• [Directions for this task]:
Repeat every one of the following records word for word, changing nothing.

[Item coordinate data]

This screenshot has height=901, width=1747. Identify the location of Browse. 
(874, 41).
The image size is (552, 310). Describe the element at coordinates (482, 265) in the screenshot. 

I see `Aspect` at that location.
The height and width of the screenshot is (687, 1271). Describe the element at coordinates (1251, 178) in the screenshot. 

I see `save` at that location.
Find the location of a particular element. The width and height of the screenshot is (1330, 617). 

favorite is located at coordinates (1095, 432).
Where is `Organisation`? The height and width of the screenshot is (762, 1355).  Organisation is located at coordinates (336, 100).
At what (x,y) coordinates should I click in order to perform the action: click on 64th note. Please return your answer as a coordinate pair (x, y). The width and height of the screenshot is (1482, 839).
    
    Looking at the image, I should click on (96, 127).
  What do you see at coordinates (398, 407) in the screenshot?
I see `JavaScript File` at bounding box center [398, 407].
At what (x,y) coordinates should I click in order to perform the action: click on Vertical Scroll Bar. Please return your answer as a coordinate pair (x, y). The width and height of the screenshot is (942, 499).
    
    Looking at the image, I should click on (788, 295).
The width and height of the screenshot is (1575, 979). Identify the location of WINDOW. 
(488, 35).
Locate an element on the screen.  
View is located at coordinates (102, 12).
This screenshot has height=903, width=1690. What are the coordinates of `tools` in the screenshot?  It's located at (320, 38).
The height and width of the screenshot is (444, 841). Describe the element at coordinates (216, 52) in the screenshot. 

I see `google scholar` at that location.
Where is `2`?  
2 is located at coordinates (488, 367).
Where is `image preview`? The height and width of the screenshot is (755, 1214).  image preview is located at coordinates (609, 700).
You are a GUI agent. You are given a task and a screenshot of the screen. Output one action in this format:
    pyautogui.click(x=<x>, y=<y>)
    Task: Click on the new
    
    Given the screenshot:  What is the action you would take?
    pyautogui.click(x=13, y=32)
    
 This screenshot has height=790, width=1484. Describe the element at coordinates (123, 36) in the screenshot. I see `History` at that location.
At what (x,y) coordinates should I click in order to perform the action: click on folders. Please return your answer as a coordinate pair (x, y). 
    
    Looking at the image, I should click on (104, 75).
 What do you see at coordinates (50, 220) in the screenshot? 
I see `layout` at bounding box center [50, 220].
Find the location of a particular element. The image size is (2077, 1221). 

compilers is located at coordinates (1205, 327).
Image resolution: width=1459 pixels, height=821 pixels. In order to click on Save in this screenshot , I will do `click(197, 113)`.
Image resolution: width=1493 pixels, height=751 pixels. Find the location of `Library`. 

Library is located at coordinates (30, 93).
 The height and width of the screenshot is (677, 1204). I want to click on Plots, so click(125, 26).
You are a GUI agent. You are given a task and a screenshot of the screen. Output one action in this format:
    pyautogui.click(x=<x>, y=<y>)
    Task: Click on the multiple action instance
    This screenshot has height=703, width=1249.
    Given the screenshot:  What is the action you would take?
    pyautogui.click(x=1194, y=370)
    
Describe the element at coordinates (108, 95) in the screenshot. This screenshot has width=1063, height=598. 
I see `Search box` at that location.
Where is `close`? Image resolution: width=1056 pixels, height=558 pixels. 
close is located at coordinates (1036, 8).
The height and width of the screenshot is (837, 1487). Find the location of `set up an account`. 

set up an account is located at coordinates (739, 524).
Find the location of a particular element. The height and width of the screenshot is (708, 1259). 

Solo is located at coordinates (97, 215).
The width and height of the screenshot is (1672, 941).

• [The reply]:
This screenshot has height=901, width=1747. Identify the location of Browse. 
(874, 41).
The image size is (552, 310). Describe the element at coordinates (482, 265) in the screenshot. 

I see `Aspect` at that location.
The height and width of the screenshot is (687, 1271). Describe the element at coordinates (1251, 178) in the screenshot. 

I see `save` at that location.
Find the location of a particular element. The width and height of the screenshot is (1330, 617). 

favorite is located at coordinates (1095, 432).
Where is `Organisation`? The height and width of the screenshot is (762, 1355).  Organisation is located at coordinates (336, 100).
At what (x,y) coordinates should I click in order to perform the action: click on 64th note. Please return your answer as a coordinate pair (x, y). The width and height of the screenshot is (1482, 839).
    
    Looking at the image, I should click on (96, 127).
  What do you see at coordinates (398, 407) in the screenshot?
I see `JavaScript File` at bounding box center [398, 407].
At what (x,y) coordinates should I click in order to perform the action: click on Vertical Scroll Bar. Please return your answer as a coordinate pair (x, y). The width and height of the screenshot is (942, 499).
    
    Looking at the image, I should click on (788, 295).
The width and height of the screenshot is (1575, 979). Identify the location of WINDOW. 
(488, 35).
Locate an element on the screen.  
View is located at coordinates (102, 12).
This screenshot has height=903, width=1690. What are the coordinates of `tools` in the screenshot?  It's located at (320, 38).
The height and width of the screenshot is (444, 841). Describe the element at coordinates (216, 52) in the screenshot. 

I see `google scholar` at that location.
Where is `2`?  
2 is located at coordinates (488, 367).
Where is `image preview`? The height and width of the screenshot is (755, 1214).  image preview is located at coordinates (609, 700).
You are a GUI agent. You are given a task and a screenshot of the screen. Output one action in this format:
    pyautogui.click(x=<x>, y=<y>)
    Task: Click on the new
    
    Given the screenshot:  What is the action you would take?
    pyautogui.click(x=13, y=32)
    
 This screenshot has height=790, width=1484. Describe the element at coordinates (123, 36) in the screenshot. I see `History` at that location.
At what (x,y) coordinates should I click in order to perform the action: click on folders. Please return your answer as a coordinate pair (x, y). 
    
    Looking at the image, I should click on (104, 75).
 What do you see at coordinates (50, 220) in the screenshot? 
I see `layout` at bounding box center [50, 220].
Find the location of a particular element. The image size is (2077, 1221). 

compilers is located at coordinates (1205, 327).
Image resolution: width=1459 pixels, height=821 pixels. In order to click on Save in this screenshot , I will do `click(197, 113)`.
Image resolution: width=1493 pixels, height=751 pixels. Find the location of `Library`. 

Library is located at coordinates (30, 93).
 The height and width of the screenshot is (677, 1204). I want to click on Plots, so click(125, 26).
You are a GUI agent. You are given a task and a screenshot of the screen. Output one action in this format:
    pyautogui.click(x=<x>, y=<y>)
    Task: Click on the multiple action instance
    This screenshot has height=703, width=1249.
    Given the screenshot:  What is the action you would take?
    pyautogui.click(x=1194, y=370)
    
Describe the element at coordinates (108, 95) in the screenshot. This screenshot has width=1063, height=598. 
I see `Search box` at that location.
Where is `close`? Image resolution: width=1056 pixels, height=558 pixels. 
close is located at coordinates (1036, 8).
The height and width of the screenshot is (837, 1487). Find the location of `set up an account`. 

set up an account is located at coordinates (739, 524).
Find the location of a particular element. The height and width of the screenshot is (708, 1259). 

Solo is located at coordinates (97, 215).
The width and height of the screenshot is (1672, 941).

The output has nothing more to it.